I was just talking with my boss about the power pole market after the ice storm we just had. I haven't cut any since this Spring, I usually only get those jobs when cutting further North of me, like up in Missouri. A guy from the electric company comes out and numbers the length code on the tree. The longest I have ever cut were 53' and mostly 33'.


----------



## treeslayer2003 (Dec 16, 2013)

they don't pay any more than sawlogs here. to make matters worse, they steady putting up steel power poles.


----------



## twochains (Dec 16, 2013)

Not to mention I think they hold yer check a couple weeks also! Ours pay more than saw logs but it's supply and demand here!


----------



## treeslayer2003 (Dec 16, 2013)

north, i'd say do what ever the buyers want, if it pays right. sorry I can't be of more help to ya here. mebbe the guys your way will chime in shortly.


----------



## northmanlogging (Dec 16, 2013)

The mills hold the checks a while here anyway, just as long as I get paid I'm happy.


----------



## madhatte (Dec 16, 2013)

From a forestry perspective, I recommend having at least a 75' Spencer so that you can measure heights at 66' with a topo-scale clino. That's a distance that will get you up into the top of most normal second-growth trees in these parts. You can do it with a %-scale clino at 50', but your accuracy suffers because the increments are so small.


----------



## slowp (Dec 16, 2013)

The only thing I know is to make sure you can get that extra long load out without taking out fences, buildings, other vehicles, etc.


----------



## lmbrman (Dec 16, 2013)

I just had a buyer come out on my job, he offered $140/cord on the landing for 40' pine, 13" dbh. They had to be durn nice. Made me nervous that they paid by the cord, yet they weigh scale the stuff. The conversion sounded fuzzy to me. I also wondered how long it would sit on my landing drying out and reducing my pay while I wait for their truck. Then wait for a check.
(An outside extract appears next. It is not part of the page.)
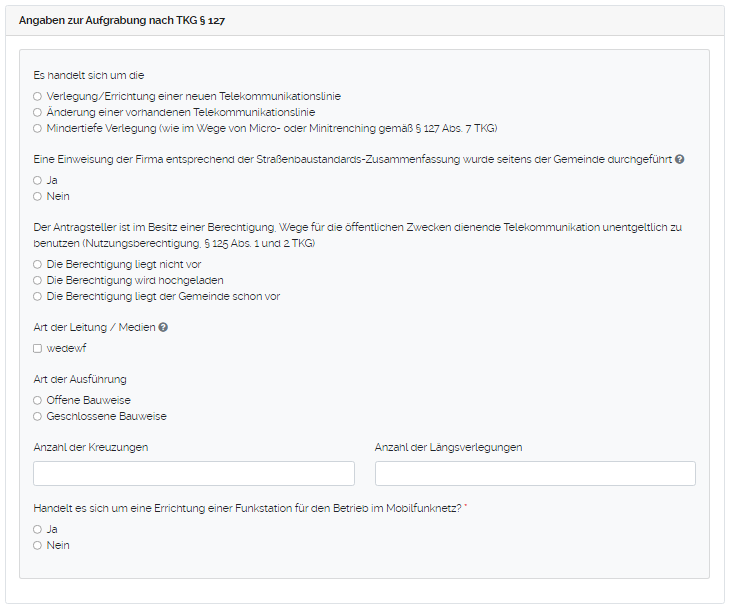Select Ja for Funkstation im Mobilfunknetz
This screenshot has height=609, width=730.
point(37,529)
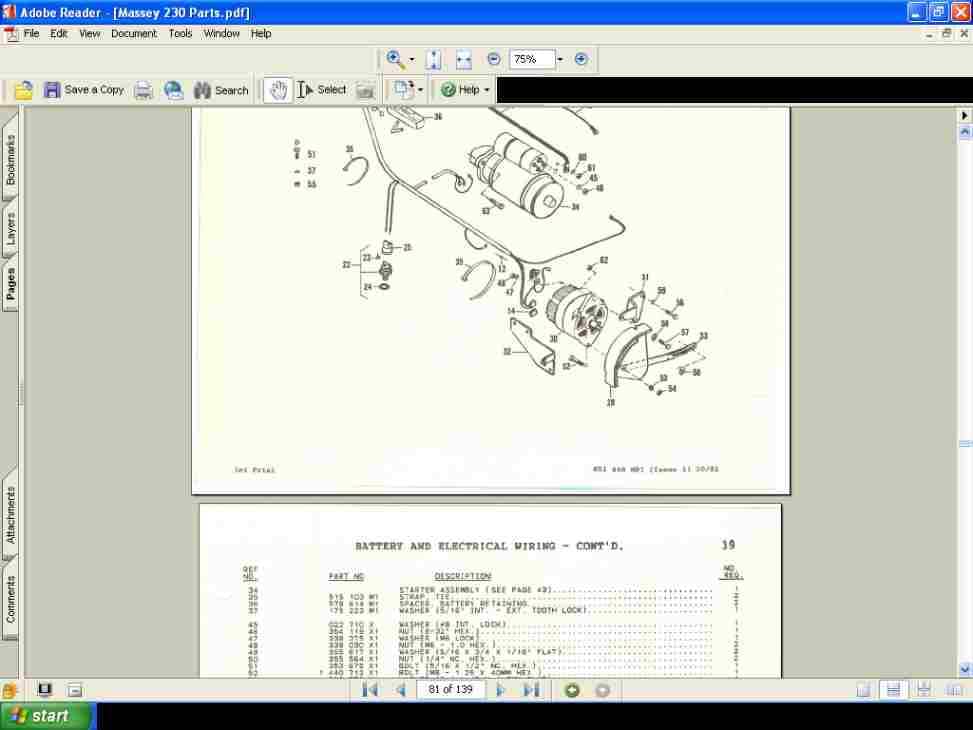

I have a good small pine(6+") market here, many mills in the 10mile radius, avg pay for 8' material right now is $150/cord delivered and trucking is easy that close. Plus they let me stick scale on delivery and they pay on the spot. Less sorting is also a big plus for me. I suspect sometimes they pay good for poles depending on yur local options. I am pretty lucky for my options right now.

-subject to change


----------



## redprospector (Dec 16, 2013)

Unfortunately that's one of the last markets left here. Buyers from Mexico want "telephone poles" to be sent south of the border.
They are looking for poles that are 25' 6" long,  with a butt no bigger than 13", and a top no less than 8". They say they'll pay $8 each in the deck, or $10 each hauled off the mountain. They do hold your check, I know one guy that they've been holding a check for almost a year.  Not much recourse when your logs are in a whole other country.


----------



## HuskStihl (Dec 16, 2013)

Ok, so let me limber up my fingers to type a nice falling dissertation based on my massive experience and stunning command of complex falling techn.........WTF?! Are you seriously telling me telephone poles come from trees??? I'd figured they were some sort of pressed wood fiber product. Good luck with that NM


----------



## madhatte (Dec 16, 2013)

Some telephone poles ARE composite products now -- there are 3 I know of in my neck of the woods.


----------



## lmbrman (Dec 16, 2013)

redprospector said:


> Unfortunately that's one of the last markets left here. Buyers from Mexico want "telephone poles" to be sent south of the border.
> They are looking for poles that are 25' 6" long,  with a butt no bigger than 13", and a top no less than 8". They say they'll pay $8 each in the deck, or $10 each hauled off the mountain. They do hold your check, I know one guy that they've been holding a check for almost a year.  Not much recourse when your logs are in a whole other country.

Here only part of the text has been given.